So this is what I posted on Twitter this morning:
Plagues so far: car shopping, insurance idiocy, broken oven, dog pee, chronic illness flare-ups. Dayenus: amazing householdmates, amazing landlord, & the realization that most of what we needed the oven for can be done on the grill if necessary.
It continued to be a very concretely illustrative day--Passover prep is normally pretty intense, and having a non-functional oven when we were supposed to be feasting 16 people at sunset did not reduce the intensity. Our amazing landlord showed up around 2 with a new oven (because he's amazing), whereupon we had neither oven nor stovetop nor access to most ingredients for an hour or so while he got the thing installed.
But he did get it installed and we did then have a working kitchen, and people's meds had mostly kicked in and Best Kitchen Housemate came back from the Kosher grocery (an hour away) with our last missing ingredients, and we got the eggs boiled and the matzoh made and the lamb in the oven and the quinoa in the rice cooker--and for all the stress, it was so good to be embedded in a community of people pitching in and making everything happen.
All of which is background to the seder itself, and one part of it in particular. Our household follows a tradition in which, after describing the 10 plagues visited on the Egyptians in Exodus, we list out modern plagues--for each one, dipping fingers in wine and leaving drops, bloodlike, along the rims of our plates. Then we sing "Dayenu," which lists the things G-d did for the Israelites, for each adding "it would have been enough." And we then list things we're grateful for now, saying after each one, "Dayenu."

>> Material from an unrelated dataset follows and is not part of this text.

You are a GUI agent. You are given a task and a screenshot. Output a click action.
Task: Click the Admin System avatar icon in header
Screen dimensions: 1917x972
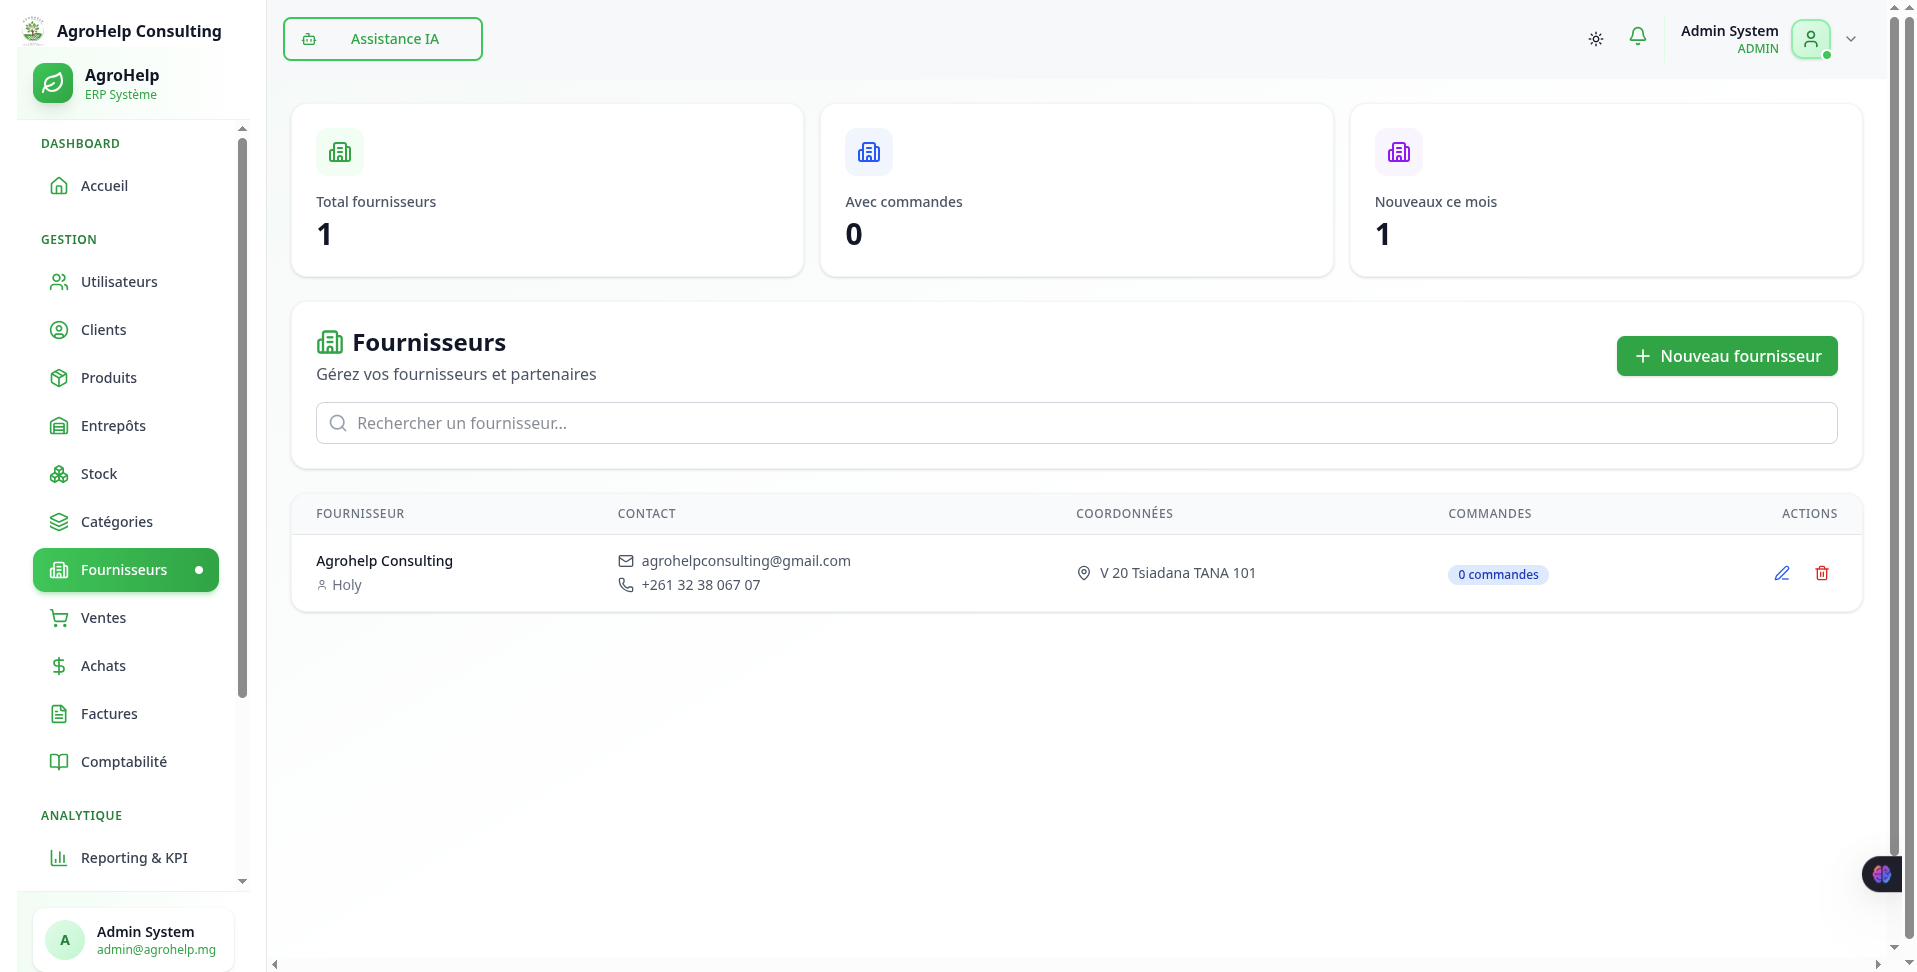(x=1810, y=39)
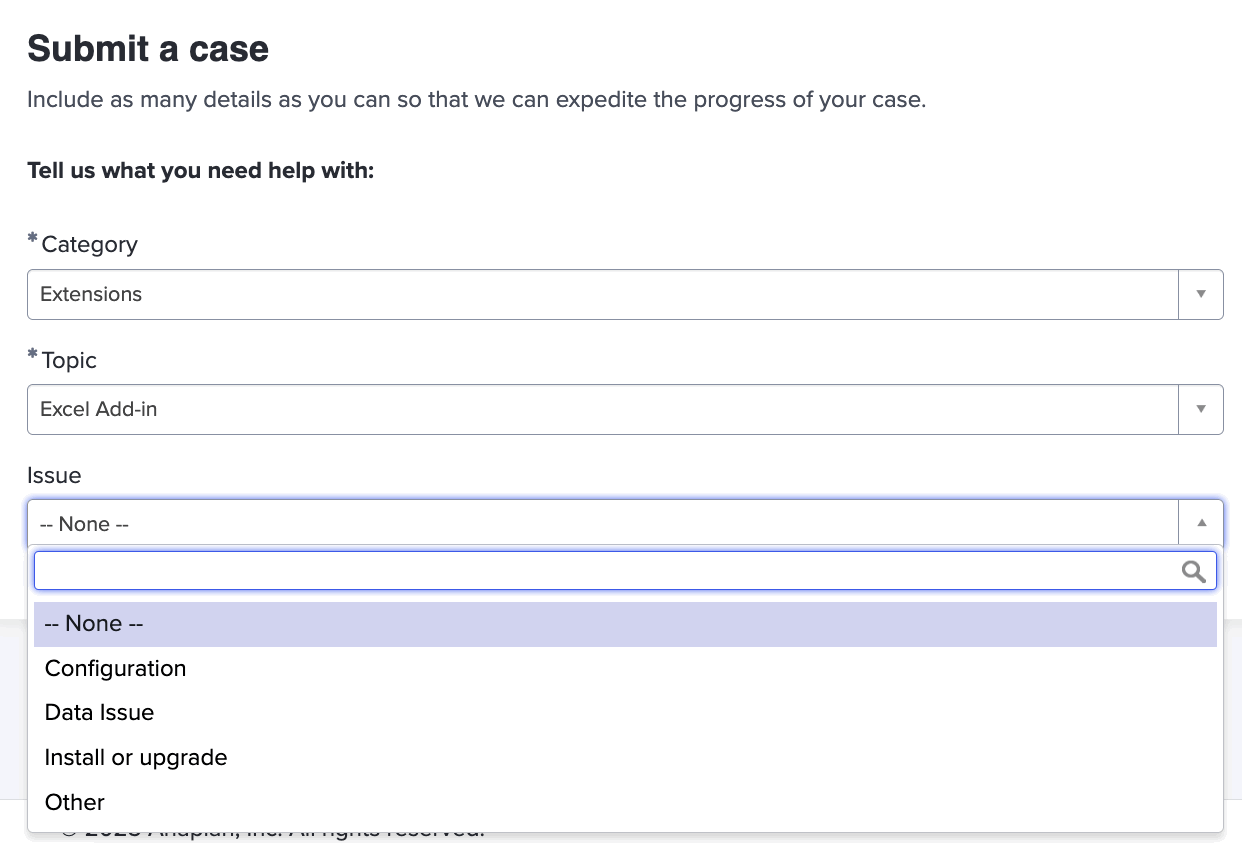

Usually the two lists are about balanced--maybe 2-3 minutes going around the table and naming the world's ills, and then the comforts of family and community. Tonight, though, no one wanted to leave the Dayenus. We must have spent ten minutes naming things we were grateful for, responding with fervent Dayenus and thoughtful silences. Family and friends and community, but also resistance and protest, memory and foresight, and horrors pulled out the darkness where they've festered in safety. And specific glories: Librarians. Music. Electricity.

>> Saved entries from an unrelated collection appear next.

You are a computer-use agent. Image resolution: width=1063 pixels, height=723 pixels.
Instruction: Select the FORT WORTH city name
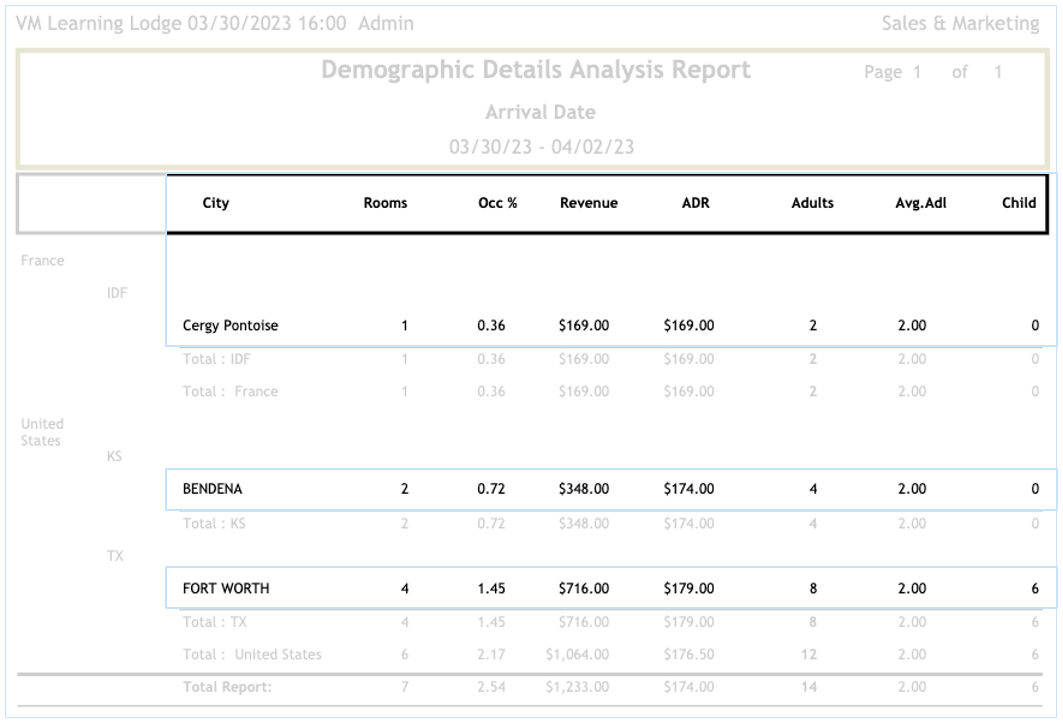click(x=225, y=589)
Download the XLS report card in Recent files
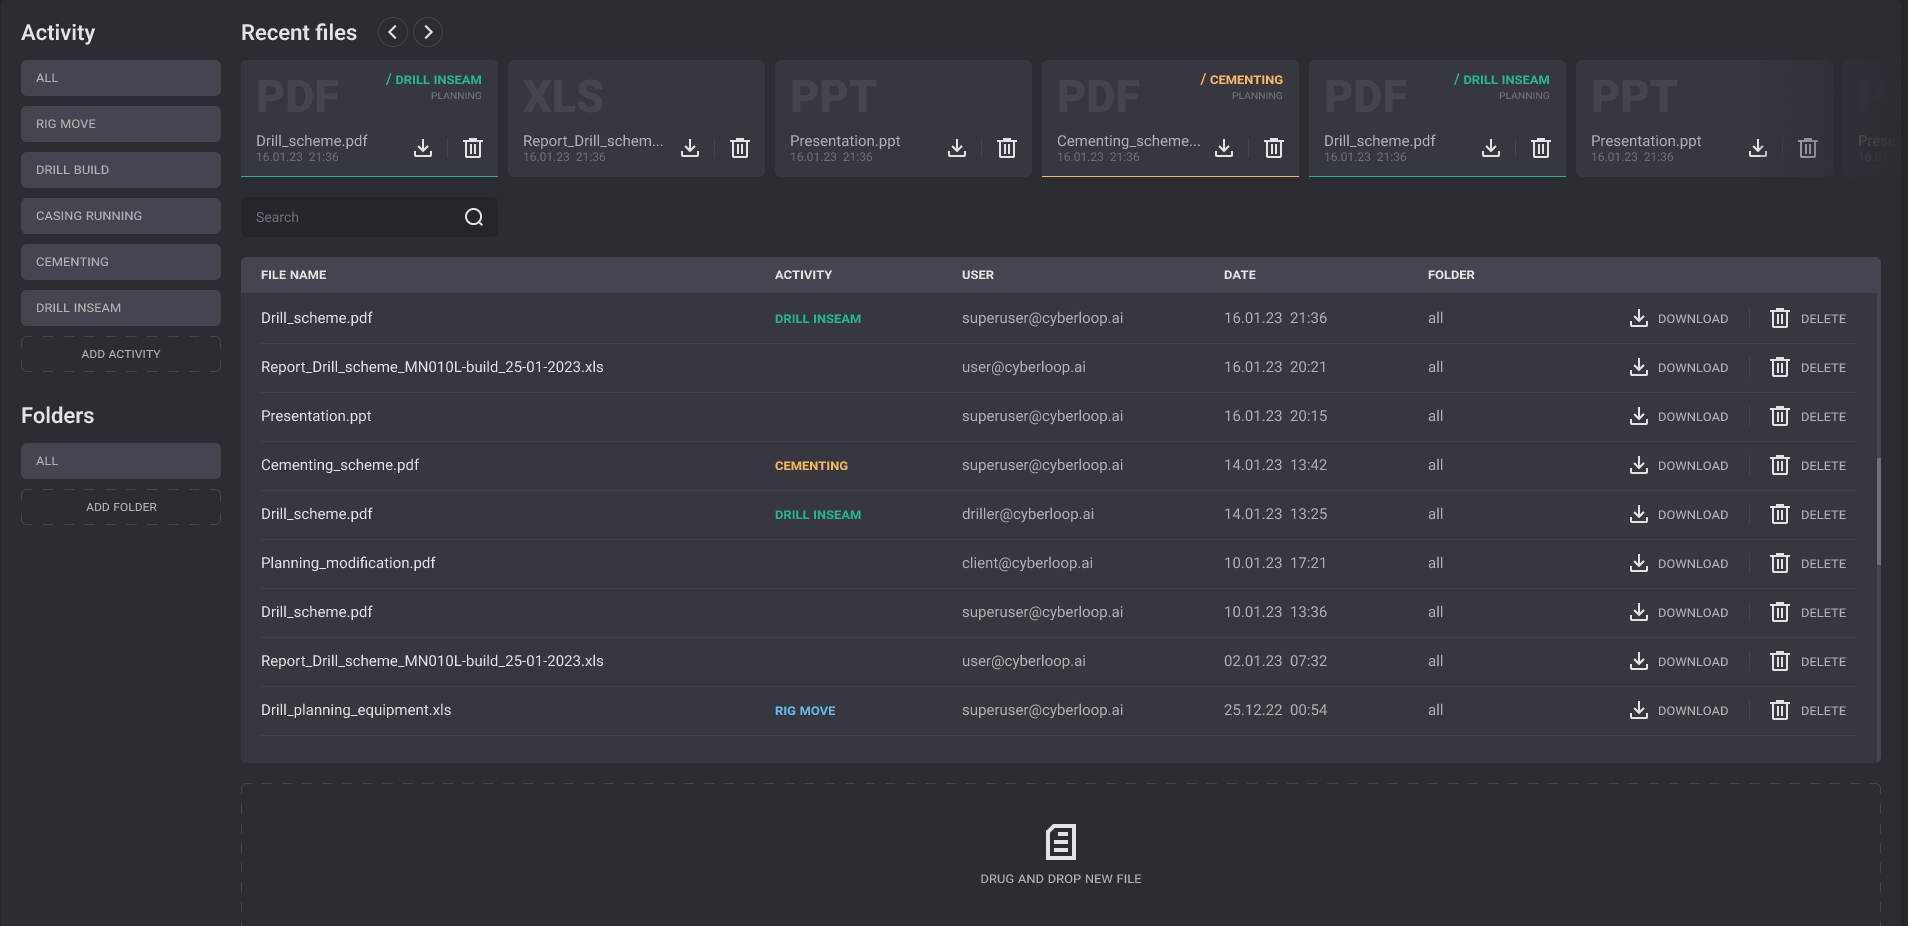The height and width of the screenshot is (926, 1908). [690, 148]
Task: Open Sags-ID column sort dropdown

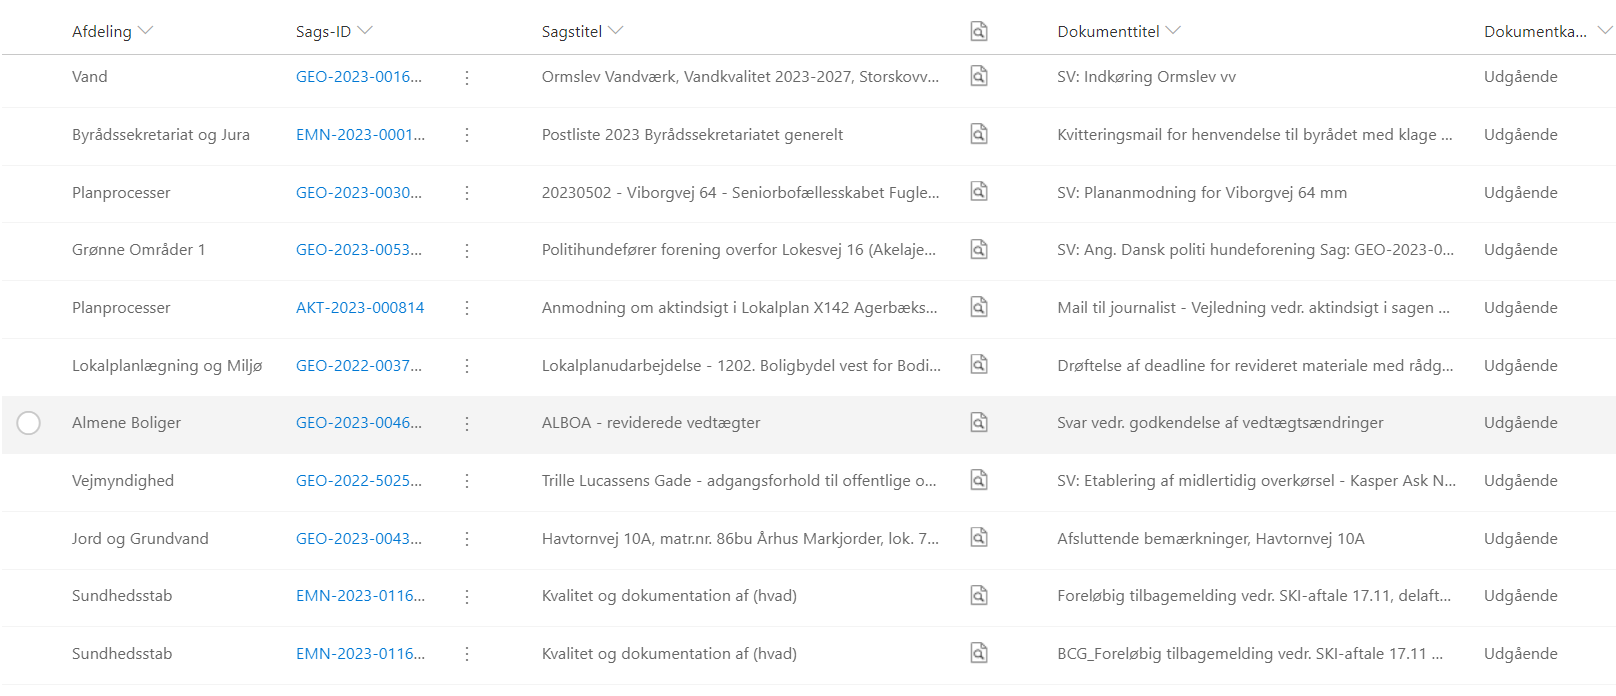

Last year, newly launched into the work of resistance, we spent much of our seder on explicit discussion of that work, girding ourselves for the months and years to come. This year, it felt like we were more confident in that work--and hungrier for reminders of the things worth saving in the world. That place of focused gratitude was not something I expected to find tonight, but I hope to carry it with me into the coming year.
Dayenu.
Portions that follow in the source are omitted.